Tuesday, April 1, 2014

The Scene

I'd consider becoming a Freemason if I didn't think it all so very boring. The craft itself, of course, can be a hoot and all study, in all fields, must be applauded. I've asked my friends who go to lodge and they've outlined the basic tack and I've read some books and drafted some charts but if I had a friday evening off every month, I may want to do something else.
    If I moved to another town, I'm sure it would be a great way to meet the community of retirees. I'd also try the local church not every sunday but occasionally. I think about these things because I hardly radiate outwards more than a few blocks from my home and office. So I fantasize about making the scene in some small town. I'd have to be careful, I'm prone to eye contact and nodding to strangers. If I waltzed into your town I may make the grave mistake of befriending the wrong people. Then what ? All downhill from there. Best to keep a low profile with eyes open. See who is who. Imagine the gossip, 'you know that new guy?' 'what about him?' 'we'll he fell in with the Millers' 'oh boy'. You see ? Nobody needs that, especially the new guy.
    I've never been the new guy. I'm so totally the old guy, it's wearing me down. I've eroded grooves in the sidewalks around here. I'm taken for granted, the perennial local. Always here. Never much anyplace else. I've too often imagined what it would be like to disappear without a word. Not ditch my family, just slip away for a sabbatical without the acquaintances knowing. Let's see how long it takes before someone notices. Hey, how would I know ? I can't leave and keep tabs on the effect my leaving is having. That's ego-tripping big time. But that's the fantasy, I leave and I come back to a changed world. The coffee shop has changed hands, there's a whole new set of cool kids, hell, there's a whole new set of ex cool kids. The elders are different. I'd come back invisible. I'd look around and no one would say hi to me like they do now.
    I live around the corner from Sesame Street. Everybody knows everybody. The revolving door does spin quickly around here and the new crop of kids keep to themselves until they can suss out who is detrimental to their fostered reputation. It's all a fiction anyway. Eyes flitting away quickly in case they get locked in with some hoary old local like me. Then they're done with.

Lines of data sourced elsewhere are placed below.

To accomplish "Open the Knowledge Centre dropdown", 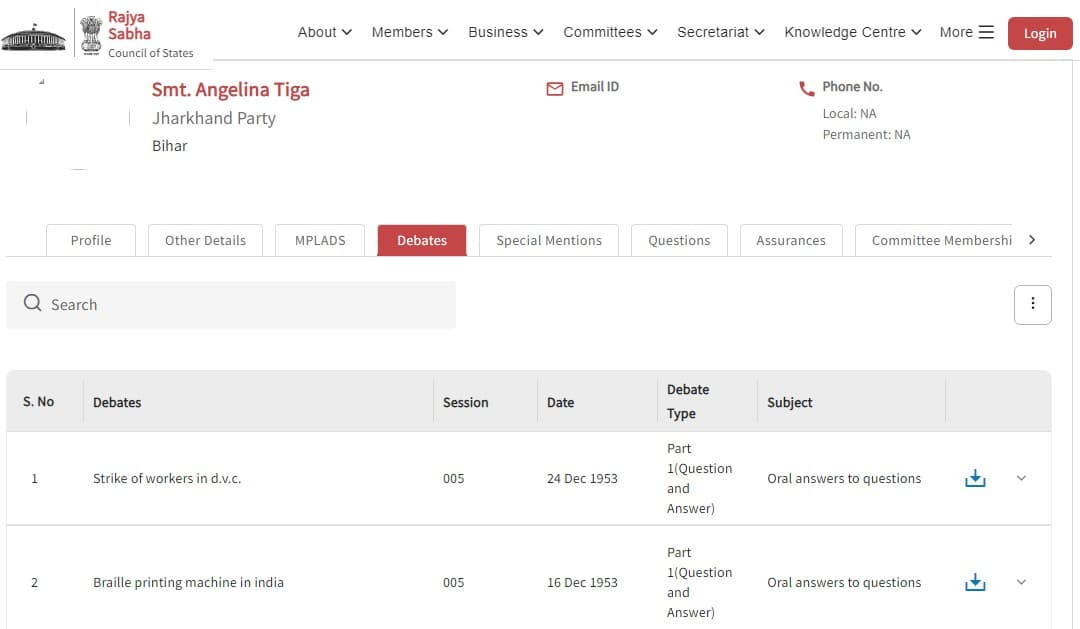I will click(x=853, y=32).
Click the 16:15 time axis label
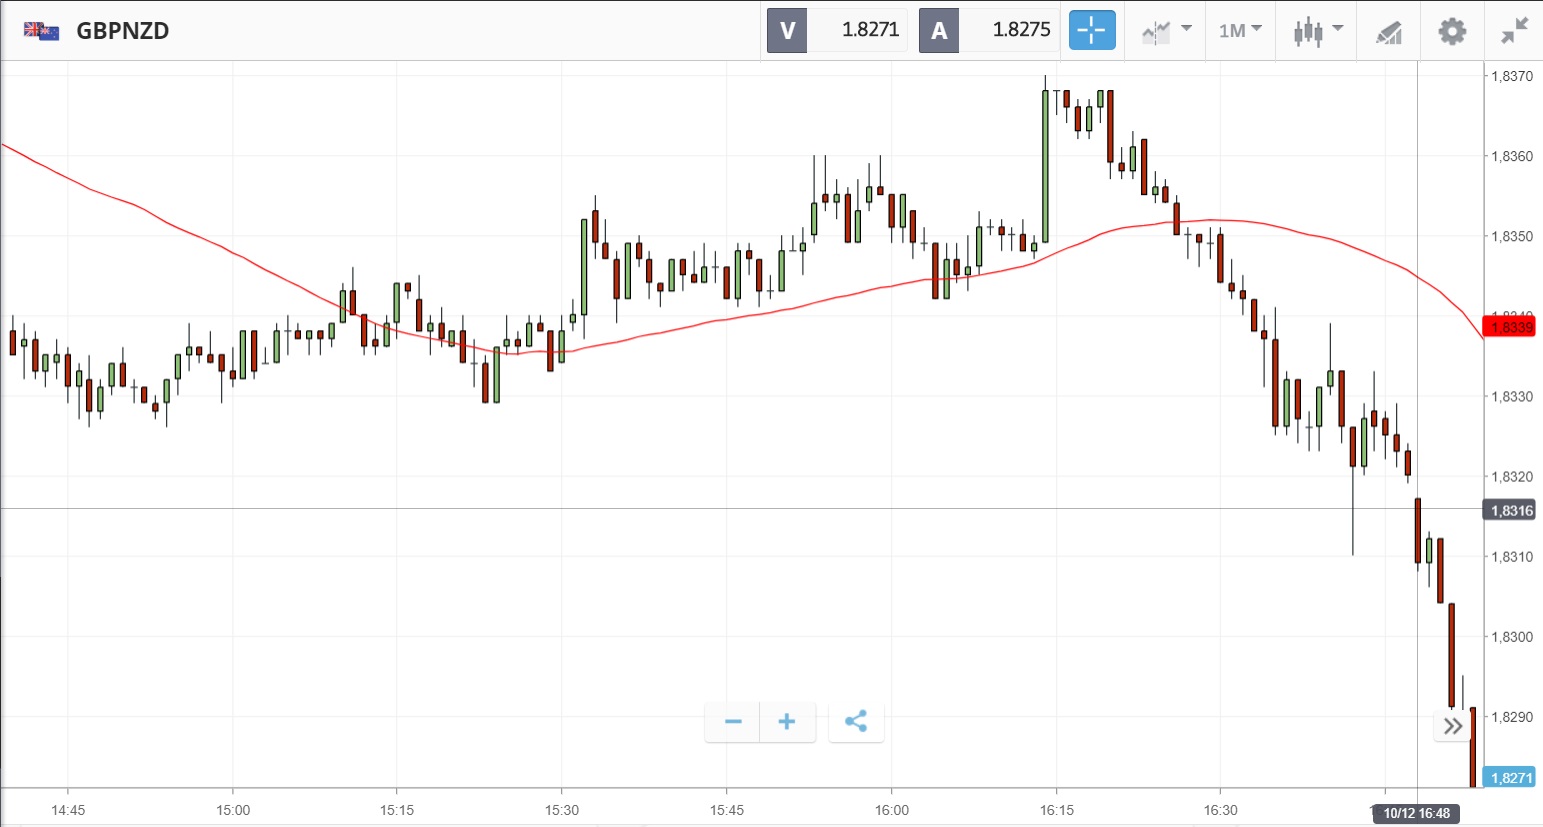Image resolution: width=1543 pixels, height=827 pixels. click(1056, 810)
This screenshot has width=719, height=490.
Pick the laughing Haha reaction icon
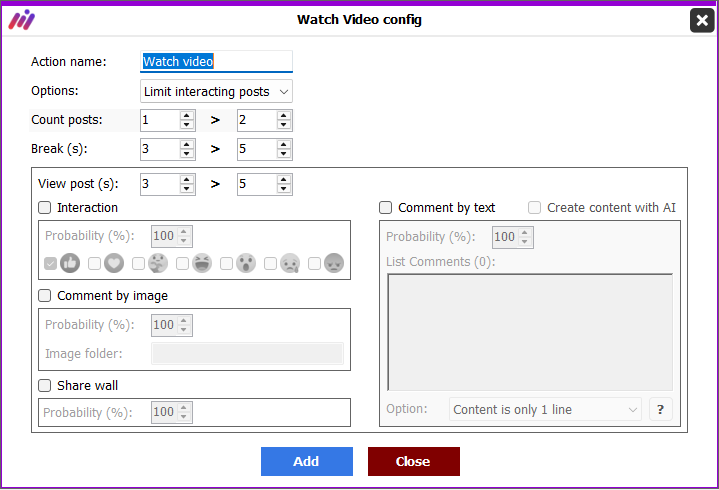pyautogui.click(x=202, y=264)
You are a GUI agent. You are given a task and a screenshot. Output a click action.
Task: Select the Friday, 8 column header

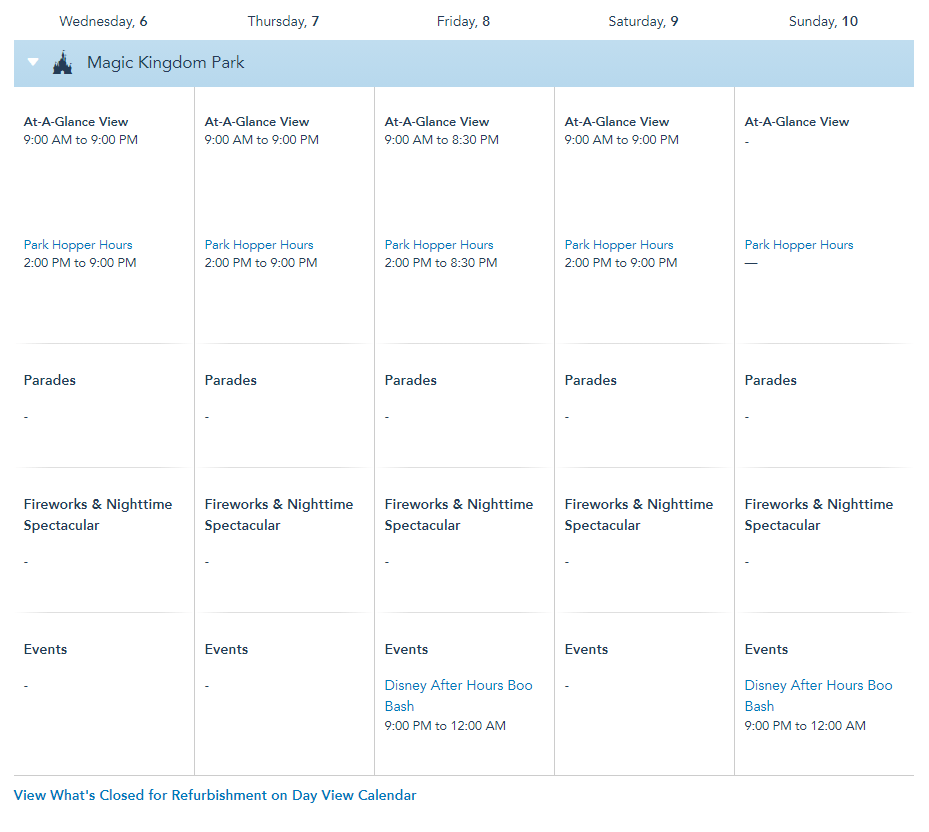pyautogui.click(x=463, y=21)
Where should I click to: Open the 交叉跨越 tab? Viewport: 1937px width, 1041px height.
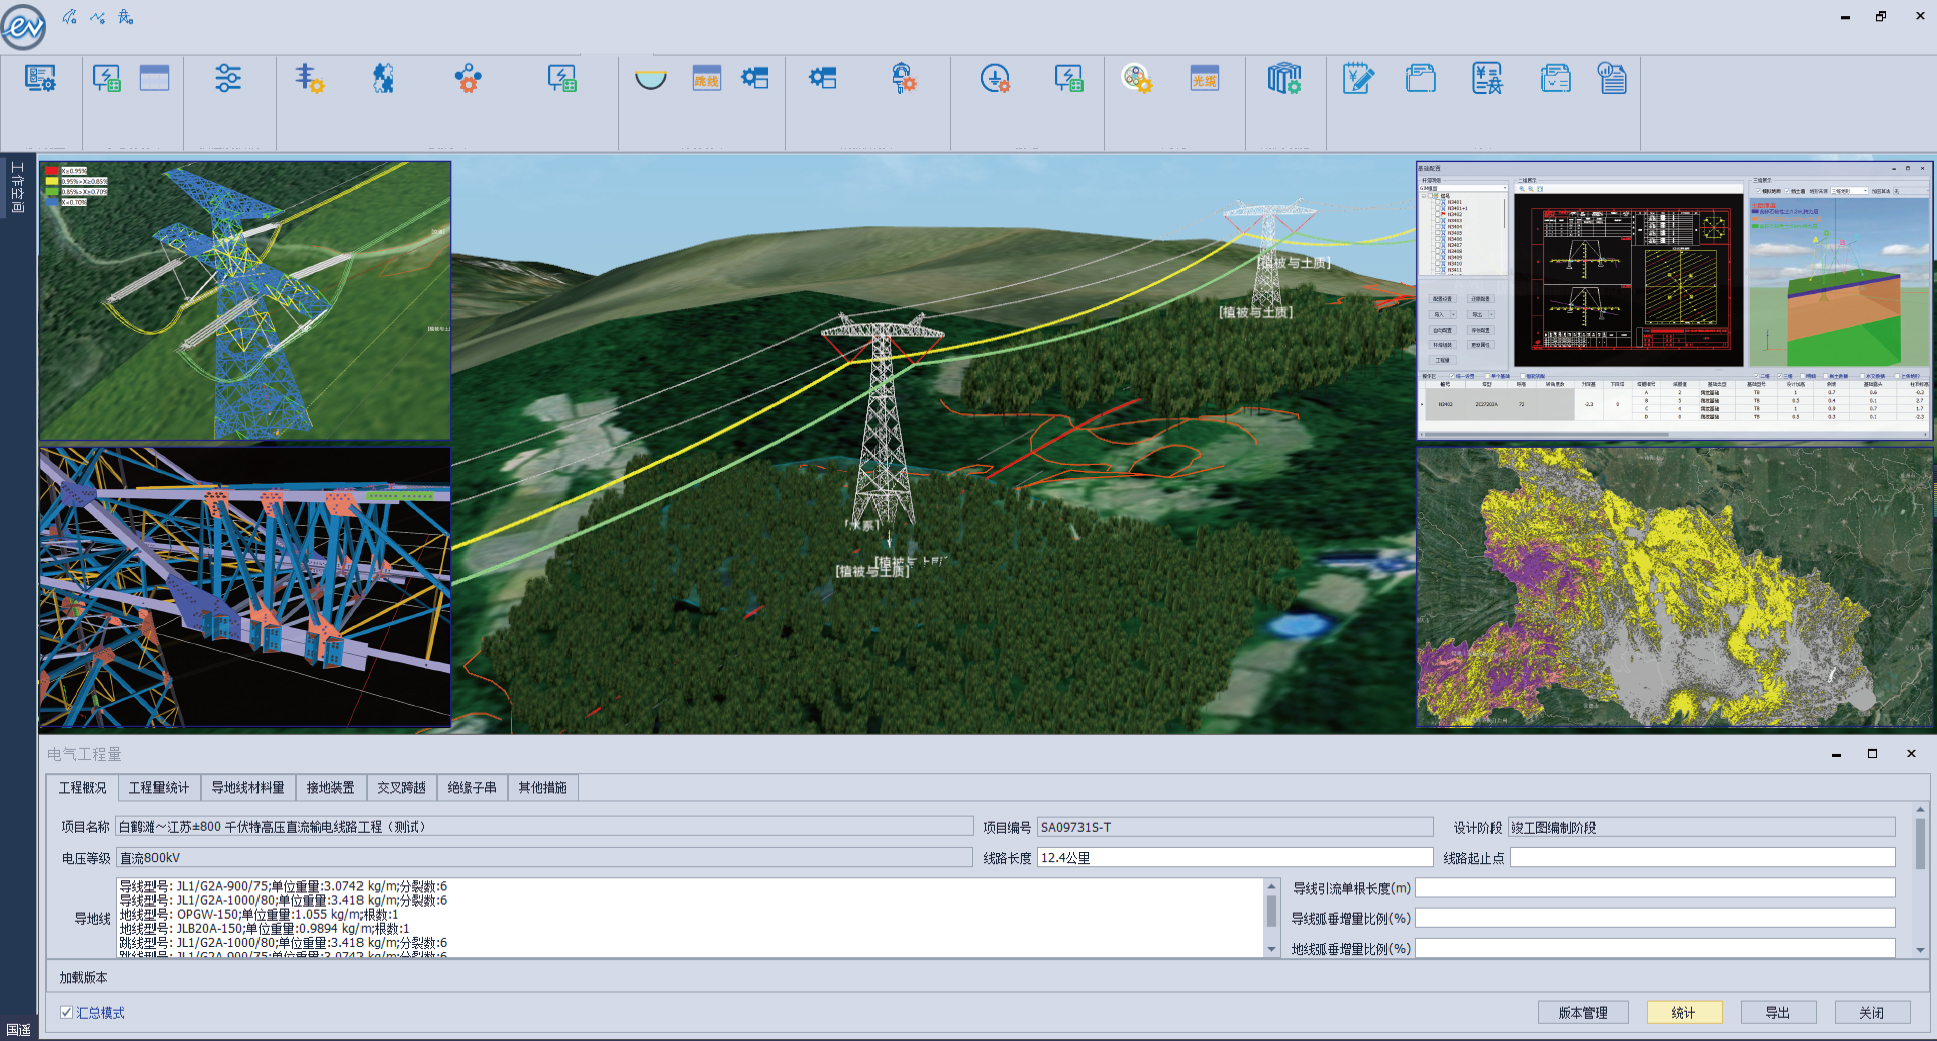click(x=401, y=788)
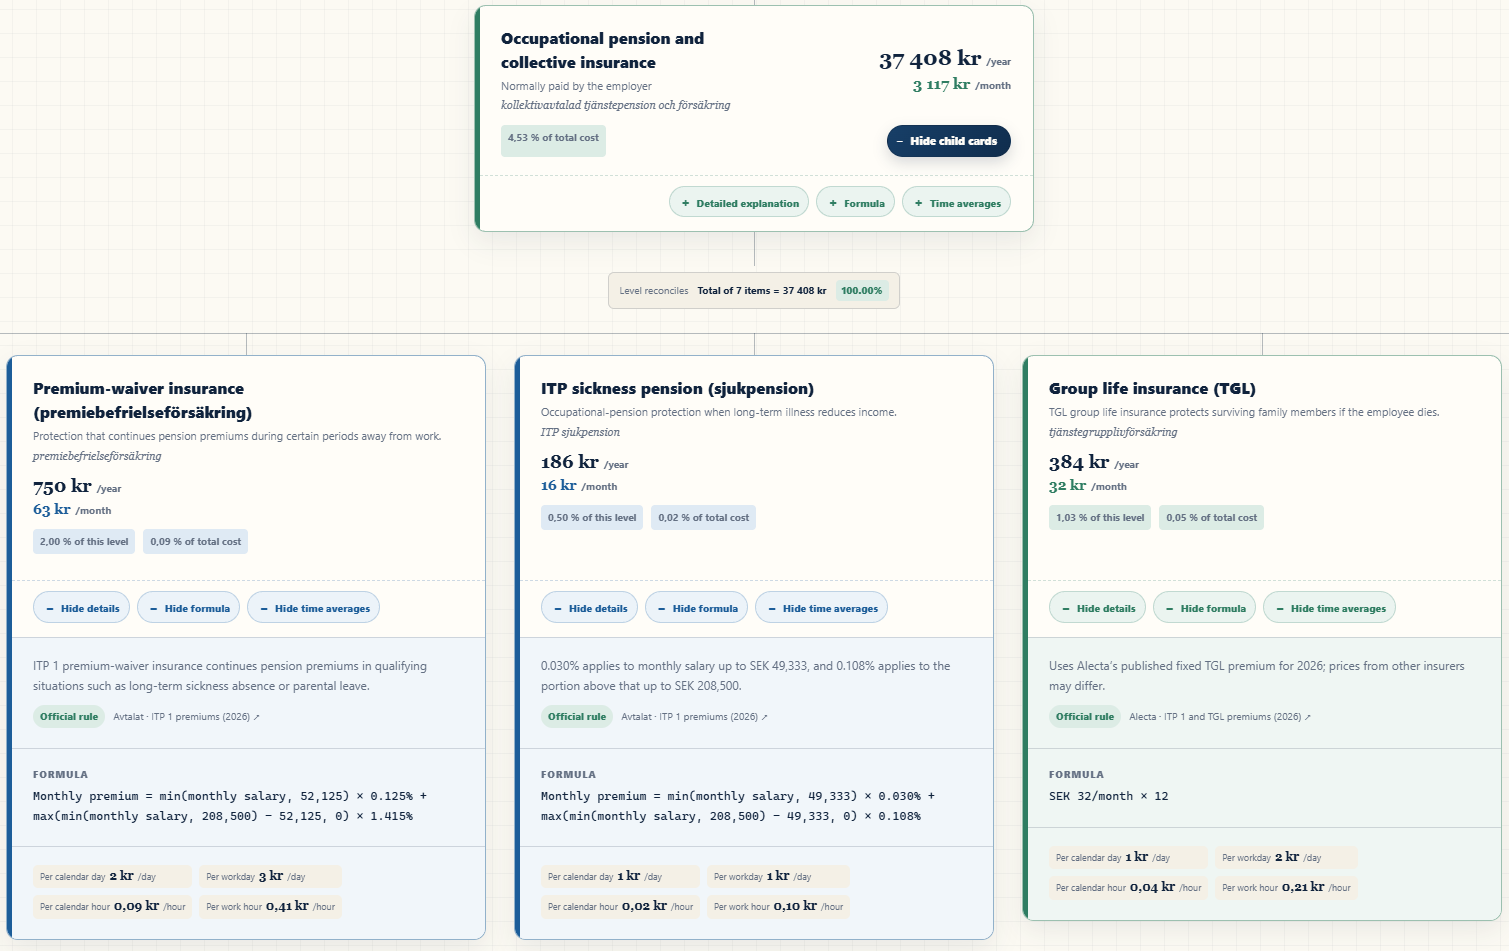Hide details on Group life insurance card

tap(1097, 608)
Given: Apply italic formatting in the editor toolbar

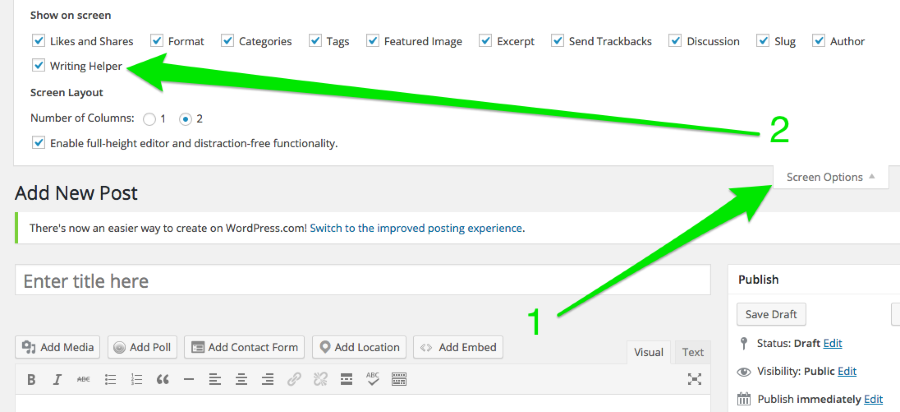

The last thing a cool kid needs is to be in with someone who is in with postal workers and bus drivers and merchants and can collectors. Cultivating exclusivity is the very trade of cool. You can't be cool with a silly grin on your face, waving to people. That doesn't work. You gotta be like you don't give a shit you don't know anybody and you're so lonely you just wish you could say hi to those guys, they must be in a band. Who doesn't want to be in with the guys in the band ?
    I'll tell you who, the guy who owns the club. He couldn't give a shit. Everyone he sees is in a band. Everyone I see is a head and a heart walking around wanting to belong. Somewhere if not here. If not here, then where ? A small town with a good bookstore, a twenty minute walk to some water, a decent café, and a population of former cool kids that are done with scenes. I'd go there. If there wasn't a lodge in that town, I sure as hell wouldn't start one but I would go to the open mic at the café and see if anyone there had the spark.